# Activity
When you reproduce these records, keep every word exactly and drop the images.
----- Records for the task -----
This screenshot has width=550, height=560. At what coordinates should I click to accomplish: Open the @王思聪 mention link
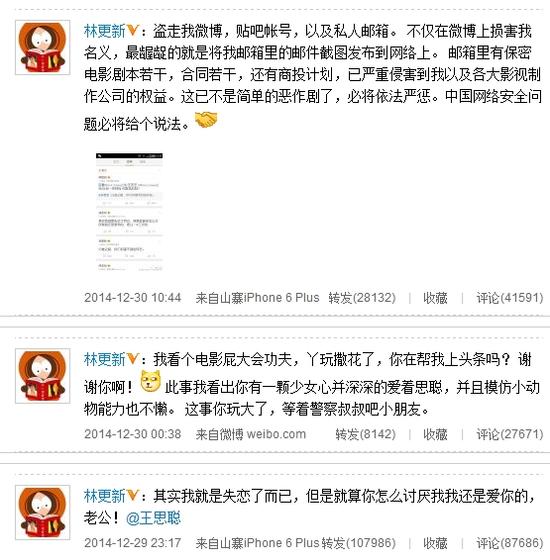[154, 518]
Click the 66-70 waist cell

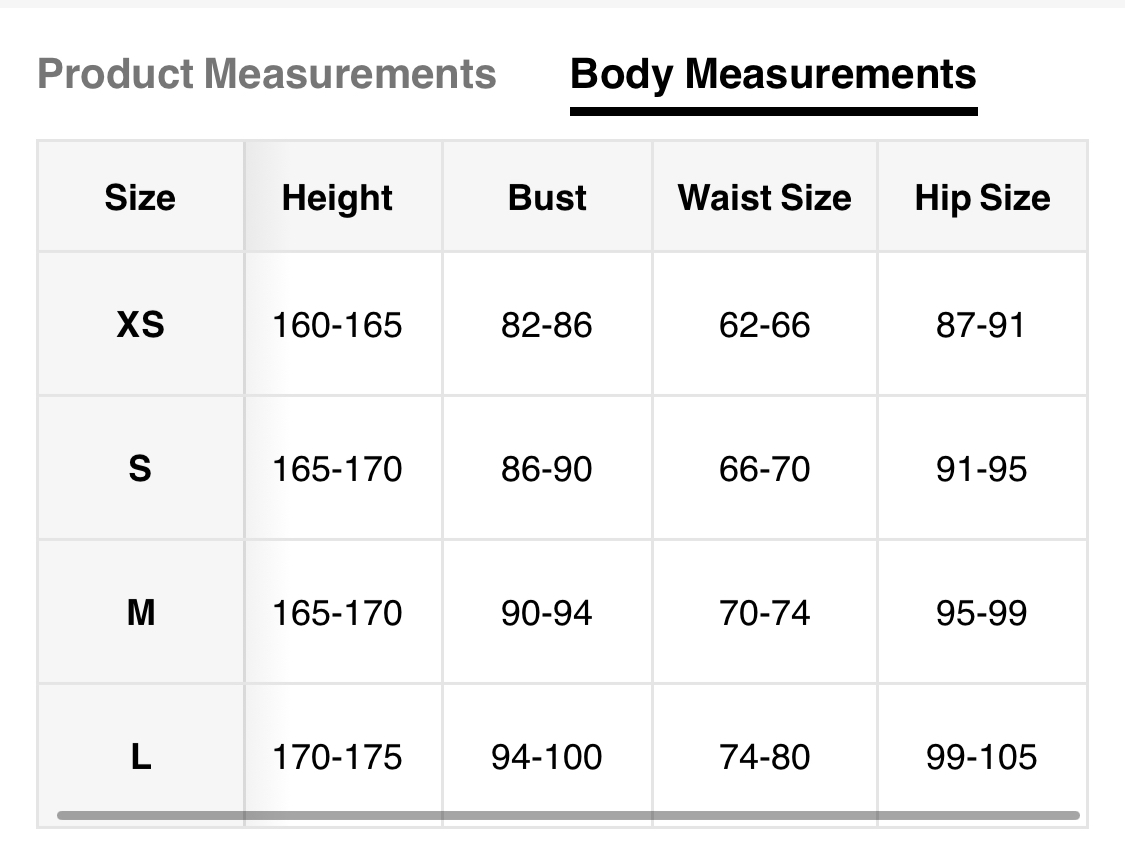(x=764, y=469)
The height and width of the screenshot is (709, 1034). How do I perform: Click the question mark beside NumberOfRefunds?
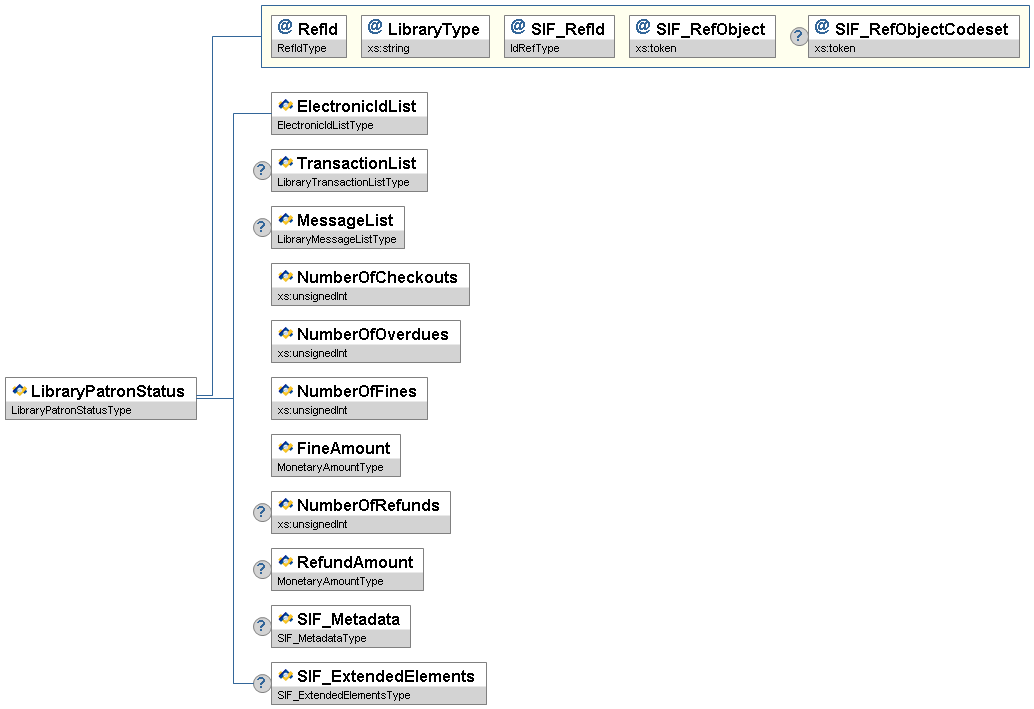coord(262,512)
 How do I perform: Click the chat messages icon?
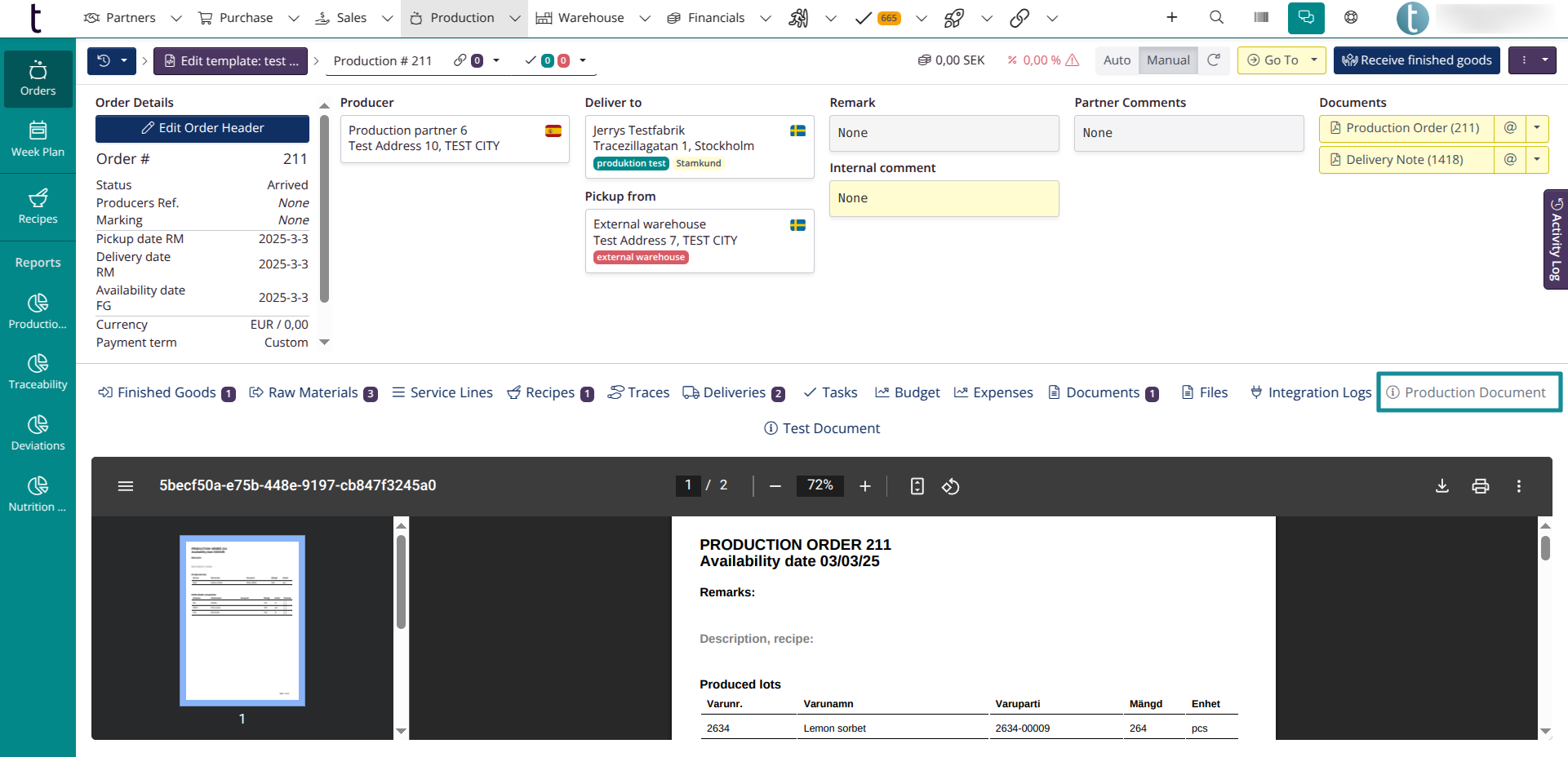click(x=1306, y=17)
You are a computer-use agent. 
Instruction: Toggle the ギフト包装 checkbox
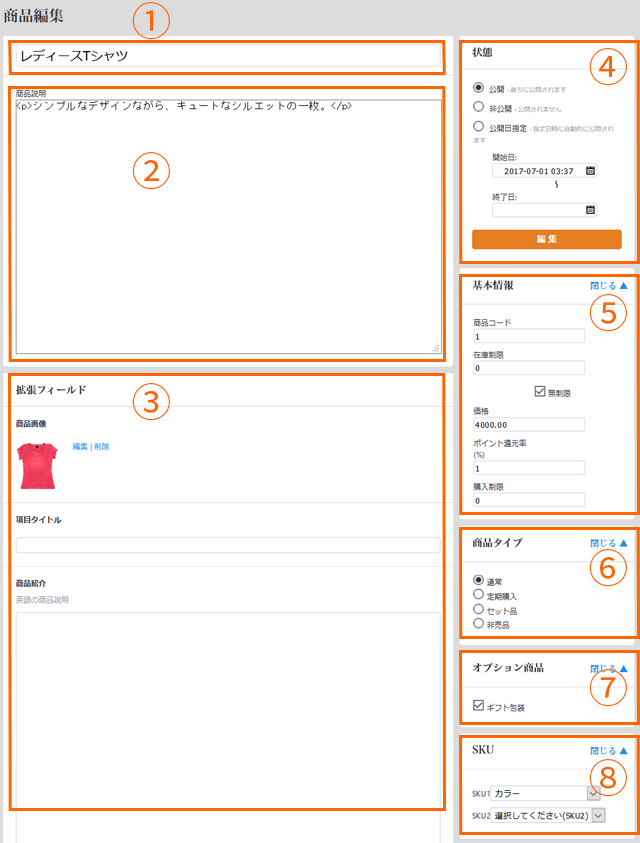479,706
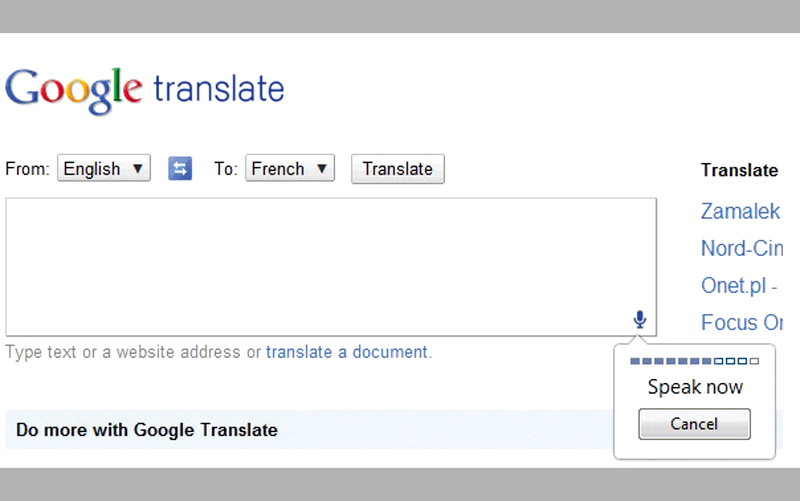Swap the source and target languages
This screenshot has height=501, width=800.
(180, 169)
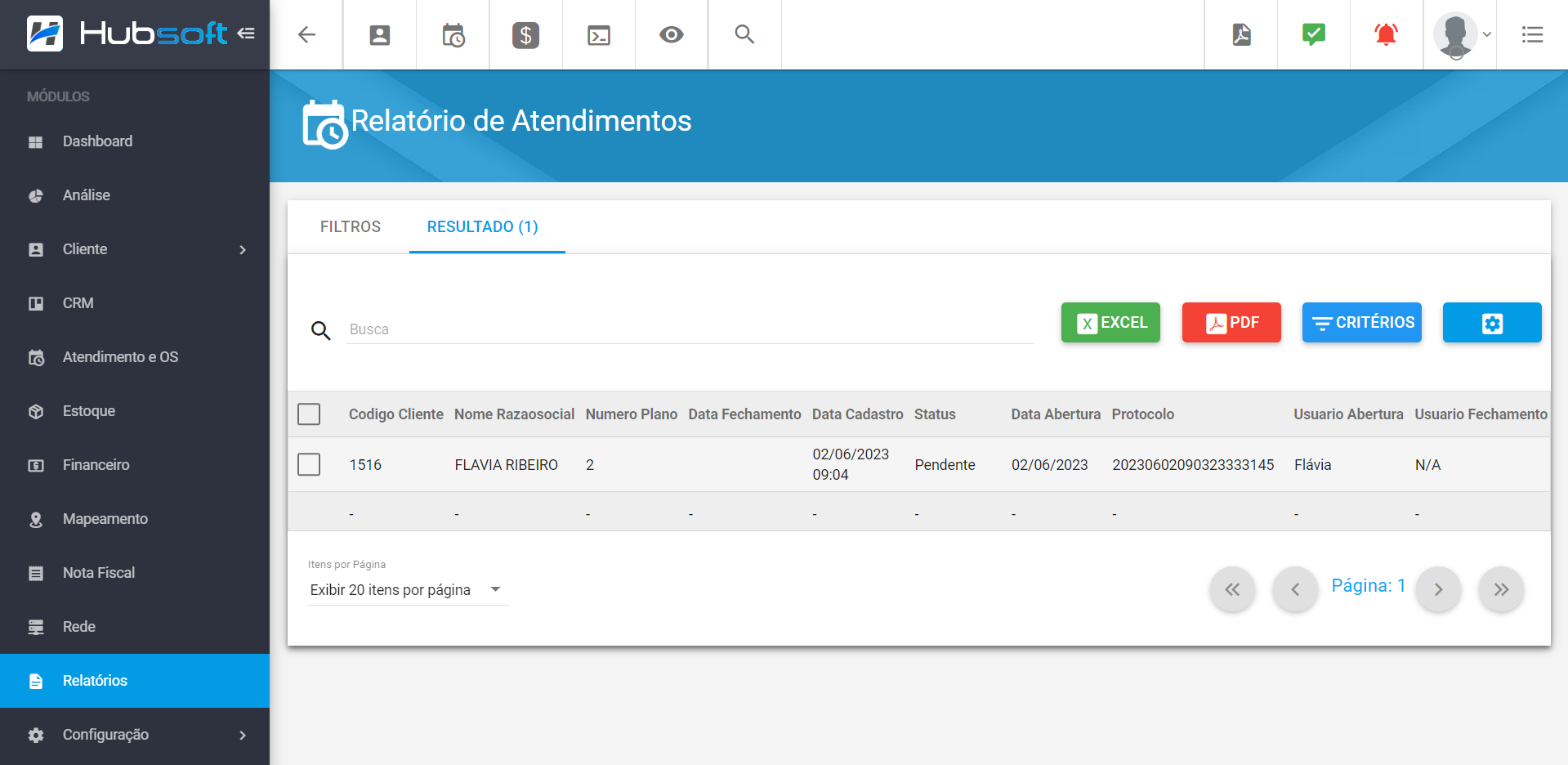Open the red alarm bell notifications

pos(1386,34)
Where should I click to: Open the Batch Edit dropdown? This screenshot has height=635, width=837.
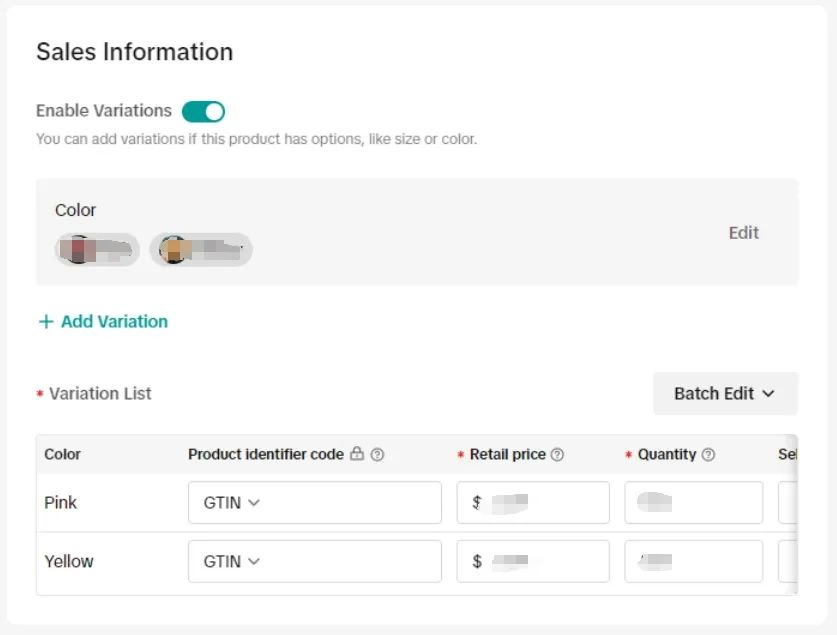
-----
# Written solution
This screenshot has width=550, height=560. At what coordinates should I click to accomplish: Open the @王思聪 mention link
[154, 518]
Click the 66-70 waist cell

(x=764, y=469)
The height and width of the screenshot is (709, 1034). How do I perform: Click the question mark beside NumberOfRefunds?
coord(262,512)
 How do I perform: Click the chat messages icon?
click(x=1306, y=17)
You are a computer-use agent. 
Instruction: Toggle the ギフト包装 checkbox
479,706
Swap the source and target languages
This screenshot has height=501, width=800.
(180, 169)
Open the red alarm bell notifications

pos(1386,34)
Where should I click to: Open the Batch Edit dropdown? This screenshot has height=635, width=837.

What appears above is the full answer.